Of course, such capitulation seemed natural back in March and April, when we were crushing a Third World army. It’s now mid-July, and each day we wake to news of more American casualties (33 American soldiers have been killed, and 81 have died altogether, since Bush landed on that aircraft carrier). The weapons of mass destruction haven’t been found. While Saddam makes his basement tapes, American GIs are complaining about being targets in midsummer Iraq (imagine wearing a flak jacket in the 110-degree heat) on a mission they’ve come to think impossible, even crazy. To top it all off, Rumsfeld last week revealed that the occupation of Iraq will cost nearly $100 billion over the next two years. Predictably, people have begun comparing Iraq to Vietnam (although this is a grievous insult to both Ho Chi Minh and millions of Iraqis who didn’t exactly see Saddam as their George Washington).
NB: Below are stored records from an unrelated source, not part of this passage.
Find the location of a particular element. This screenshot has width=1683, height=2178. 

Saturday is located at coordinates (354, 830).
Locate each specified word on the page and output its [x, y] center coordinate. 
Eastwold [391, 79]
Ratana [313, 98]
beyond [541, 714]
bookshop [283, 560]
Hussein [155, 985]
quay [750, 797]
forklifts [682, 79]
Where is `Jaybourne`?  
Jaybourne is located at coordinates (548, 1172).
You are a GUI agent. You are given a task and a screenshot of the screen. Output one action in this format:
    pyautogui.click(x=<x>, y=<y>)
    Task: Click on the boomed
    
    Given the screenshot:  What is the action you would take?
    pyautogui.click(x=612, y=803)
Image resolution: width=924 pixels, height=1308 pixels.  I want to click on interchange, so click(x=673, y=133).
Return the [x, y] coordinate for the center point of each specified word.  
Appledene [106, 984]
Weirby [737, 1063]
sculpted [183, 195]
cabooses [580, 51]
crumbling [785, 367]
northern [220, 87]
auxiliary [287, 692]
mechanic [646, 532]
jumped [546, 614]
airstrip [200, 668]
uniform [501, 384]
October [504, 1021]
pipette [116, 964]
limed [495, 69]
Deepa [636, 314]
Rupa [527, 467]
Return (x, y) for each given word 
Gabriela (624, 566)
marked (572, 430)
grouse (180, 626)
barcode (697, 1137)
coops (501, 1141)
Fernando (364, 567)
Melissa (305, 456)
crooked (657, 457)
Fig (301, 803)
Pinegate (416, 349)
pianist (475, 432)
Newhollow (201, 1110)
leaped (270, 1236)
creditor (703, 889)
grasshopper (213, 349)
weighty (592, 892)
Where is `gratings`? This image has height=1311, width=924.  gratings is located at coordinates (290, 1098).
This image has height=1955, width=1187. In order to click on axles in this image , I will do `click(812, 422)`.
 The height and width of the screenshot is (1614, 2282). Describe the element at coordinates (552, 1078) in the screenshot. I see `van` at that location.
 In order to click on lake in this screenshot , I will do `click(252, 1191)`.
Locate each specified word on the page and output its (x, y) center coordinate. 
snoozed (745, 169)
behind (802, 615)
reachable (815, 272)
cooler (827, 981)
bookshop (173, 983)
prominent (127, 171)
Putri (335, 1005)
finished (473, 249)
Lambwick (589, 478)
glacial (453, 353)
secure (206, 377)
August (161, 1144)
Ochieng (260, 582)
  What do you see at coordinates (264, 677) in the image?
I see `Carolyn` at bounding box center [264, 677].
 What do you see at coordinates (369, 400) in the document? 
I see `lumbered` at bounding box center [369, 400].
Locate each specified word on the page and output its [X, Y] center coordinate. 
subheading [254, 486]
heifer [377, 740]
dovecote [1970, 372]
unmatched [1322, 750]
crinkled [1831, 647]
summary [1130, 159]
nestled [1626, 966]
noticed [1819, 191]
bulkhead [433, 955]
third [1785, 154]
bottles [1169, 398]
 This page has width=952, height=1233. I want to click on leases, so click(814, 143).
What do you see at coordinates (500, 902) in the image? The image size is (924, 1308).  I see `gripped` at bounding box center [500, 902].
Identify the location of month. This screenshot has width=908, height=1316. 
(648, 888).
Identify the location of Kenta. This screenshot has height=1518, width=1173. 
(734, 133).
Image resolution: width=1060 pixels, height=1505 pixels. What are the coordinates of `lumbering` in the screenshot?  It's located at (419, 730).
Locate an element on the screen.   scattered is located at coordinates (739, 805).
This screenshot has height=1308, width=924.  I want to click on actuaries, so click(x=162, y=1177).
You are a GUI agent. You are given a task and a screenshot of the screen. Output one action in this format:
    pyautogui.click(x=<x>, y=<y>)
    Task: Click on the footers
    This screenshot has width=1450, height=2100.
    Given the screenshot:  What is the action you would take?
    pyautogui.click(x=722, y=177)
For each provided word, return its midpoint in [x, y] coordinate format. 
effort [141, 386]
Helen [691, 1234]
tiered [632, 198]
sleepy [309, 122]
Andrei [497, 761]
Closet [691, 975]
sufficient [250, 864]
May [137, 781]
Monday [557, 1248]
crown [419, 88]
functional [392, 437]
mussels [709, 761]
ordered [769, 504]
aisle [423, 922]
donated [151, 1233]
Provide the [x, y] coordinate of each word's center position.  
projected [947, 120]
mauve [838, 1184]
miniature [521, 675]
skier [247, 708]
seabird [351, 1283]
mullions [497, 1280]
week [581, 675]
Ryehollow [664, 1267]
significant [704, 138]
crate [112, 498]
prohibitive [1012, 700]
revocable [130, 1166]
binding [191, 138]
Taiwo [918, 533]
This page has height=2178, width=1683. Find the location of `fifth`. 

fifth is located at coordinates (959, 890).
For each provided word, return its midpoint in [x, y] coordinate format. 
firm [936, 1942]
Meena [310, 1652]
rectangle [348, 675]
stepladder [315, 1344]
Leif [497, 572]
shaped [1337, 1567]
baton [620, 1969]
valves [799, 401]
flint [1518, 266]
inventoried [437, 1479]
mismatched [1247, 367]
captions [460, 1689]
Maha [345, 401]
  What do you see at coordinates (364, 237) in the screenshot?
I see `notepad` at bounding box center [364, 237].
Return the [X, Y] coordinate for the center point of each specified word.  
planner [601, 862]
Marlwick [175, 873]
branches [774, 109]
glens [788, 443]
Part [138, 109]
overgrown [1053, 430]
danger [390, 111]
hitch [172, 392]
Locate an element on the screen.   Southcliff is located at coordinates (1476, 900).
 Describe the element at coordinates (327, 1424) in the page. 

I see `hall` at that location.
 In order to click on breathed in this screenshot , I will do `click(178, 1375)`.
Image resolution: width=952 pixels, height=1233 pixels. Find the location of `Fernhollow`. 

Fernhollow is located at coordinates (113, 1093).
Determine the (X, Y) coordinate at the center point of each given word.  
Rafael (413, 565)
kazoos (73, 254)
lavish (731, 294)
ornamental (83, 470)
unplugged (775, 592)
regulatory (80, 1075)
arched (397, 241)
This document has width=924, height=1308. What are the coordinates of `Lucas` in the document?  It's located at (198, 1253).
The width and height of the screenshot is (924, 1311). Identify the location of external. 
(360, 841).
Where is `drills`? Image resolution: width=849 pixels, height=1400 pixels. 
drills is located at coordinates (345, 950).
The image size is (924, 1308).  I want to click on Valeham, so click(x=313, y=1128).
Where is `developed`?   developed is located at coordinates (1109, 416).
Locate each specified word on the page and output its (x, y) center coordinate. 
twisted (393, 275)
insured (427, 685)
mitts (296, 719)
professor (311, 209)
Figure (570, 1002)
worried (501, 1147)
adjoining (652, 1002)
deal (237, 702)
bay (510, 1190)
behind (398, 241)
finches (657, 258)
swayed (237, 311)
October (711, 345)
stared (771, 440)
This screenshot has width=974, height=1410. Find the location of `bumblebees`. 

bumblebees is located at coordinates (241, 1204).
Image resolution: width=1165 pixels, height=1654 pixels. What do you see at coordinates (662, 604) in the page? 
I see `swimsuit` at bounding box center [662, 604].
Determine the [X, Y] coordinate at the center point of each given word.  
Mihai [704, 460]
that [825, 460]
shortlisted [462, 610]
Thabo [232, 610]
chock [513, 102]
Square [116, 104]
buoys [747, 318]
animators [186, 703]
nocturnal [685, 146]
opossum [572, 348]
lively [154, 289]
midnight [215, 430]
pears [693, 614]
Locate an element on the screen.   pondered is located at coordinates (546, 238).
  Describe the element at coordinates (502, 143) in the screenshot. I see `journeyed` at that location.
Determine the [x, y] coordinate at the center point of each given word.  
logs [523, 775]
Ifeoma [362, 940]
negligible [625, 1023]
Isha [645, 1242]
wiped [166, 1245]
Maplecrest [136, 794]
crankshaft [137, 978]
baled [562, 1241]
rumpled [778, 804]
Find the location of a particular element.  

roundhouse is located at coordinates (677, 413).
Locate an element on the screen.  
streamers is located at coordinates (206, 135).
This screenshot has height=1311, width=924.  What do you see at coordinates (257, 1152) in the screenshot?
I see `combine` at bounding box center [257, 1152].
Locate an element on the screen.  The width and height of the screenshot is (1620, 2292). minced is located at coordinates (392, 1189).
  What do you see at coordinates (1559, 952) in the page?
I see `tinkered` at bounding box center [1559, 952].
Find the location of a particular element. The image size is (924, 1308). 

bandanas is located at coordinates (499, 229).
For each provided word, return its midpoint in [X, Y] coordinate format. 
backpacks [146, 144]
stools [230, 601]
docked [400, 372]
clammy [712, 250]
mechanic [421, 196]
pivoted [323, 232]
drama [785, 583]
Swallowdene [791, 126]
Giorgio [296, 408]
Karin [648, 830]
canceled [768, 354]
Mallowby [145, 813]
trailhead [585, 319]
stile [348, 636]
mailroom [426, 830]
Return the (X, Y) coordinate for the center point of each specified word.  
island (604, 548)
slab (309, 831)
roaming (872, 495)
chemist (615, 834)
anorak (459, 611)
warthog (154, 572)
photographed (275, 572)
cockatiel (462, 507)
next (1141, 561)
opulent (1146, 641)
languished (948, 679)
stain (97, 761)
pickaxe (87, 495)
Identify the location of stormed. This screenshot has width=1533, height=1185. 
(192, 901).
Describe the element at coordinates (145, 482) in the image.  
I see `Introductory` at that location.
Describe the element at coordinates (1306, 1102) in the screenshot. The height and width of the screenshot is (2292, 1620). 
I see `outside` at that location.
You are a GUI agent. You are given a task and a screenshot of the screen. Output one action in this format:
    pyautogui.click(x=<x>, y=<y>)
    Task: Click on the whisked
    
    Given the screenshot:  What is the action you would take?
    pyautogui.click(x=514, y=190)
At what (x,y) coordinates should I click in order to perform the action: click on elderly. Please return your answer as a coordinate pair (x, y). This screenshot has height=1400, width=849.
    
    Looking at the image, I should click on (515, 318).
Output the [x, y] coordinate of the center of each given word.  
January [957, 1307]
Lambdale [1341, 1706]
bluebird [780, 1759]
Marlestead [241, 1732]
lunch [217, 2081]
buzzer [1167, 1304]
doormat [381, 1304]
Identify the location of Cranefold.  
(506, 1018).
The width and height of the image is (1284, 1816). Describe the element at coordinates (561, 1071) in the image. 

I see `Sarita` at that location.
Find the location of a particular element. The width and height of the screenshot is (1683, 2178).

Emboldened by this turn of events, the Democrats and the so-called liberal media have finally begun going after Bush’s arguments for the war, albeit in a way that gives them a safe foothold. That is, they aren’t yet going after his mistaken geopolitical presuppositions or the other whoppers (like Saddam’s links to 9/11) that he used to push the country into war. Instead, they’ve fixated on those 16 words (hardly Bush’s worst) precisely because such microscopic analysis appears factual, not ideological. It was precisely this sort of lie that took down Nixon, and if you listen closely, you can already hear the familiar lyrics of that boomer hit “The Ballad of Bob and Carl.” With dreary inevitability, bloggers are writing of “Nigergate,” Howard Dean has begun asking, “What did the president know and when did he know it?” and I sit waiting, gun in hand, for the first TV pundit to complete the trifecta by solemnly informing me that it’s always the cover-up that gets you. It was 30 years ago, folks, 30 years.


There is, of course, enormous pleasure in watching the Bush team squirm, yet I fear that the Democrats (and the media) will overplay their hand. On KCRW’s Left, Right & Center the other day, Roberto “Che” Scheer was already blaring about impeachment. Now, granted Scheer specializes in tone-deaf stridency (hasn’t he learned anything from the charming Ms. Huffington?), yet he’s not alone. Many of my Bush-hating friends express their own anger in these same terms; I myself am happy to have the idea out there. Still, before we get too ecstatic at the vision of a manacled Bush in The Hague, we should remember that the Republicans blew it by demanding Clinton’s impeachment when his approval ratings were the same as Bush’s are now.


At the moment, it’s far from clear that the majority of Americans think there’s a cover-up, let alone a crime — or give a damn about the yellowcake story at all.


In fact, Bush is far more likely to be done in by the steady drip-drip-drip of casualties in Iraq than by his lies in the State of the Union address, however reprehensible they may be.


The media may not like this, but most Americans accept the fact that presidents bend the truth, just as they know that even the most clean-cut young NBA star might well cheat on his wife with a blond 19-year-old, even one who’s not entirely willing.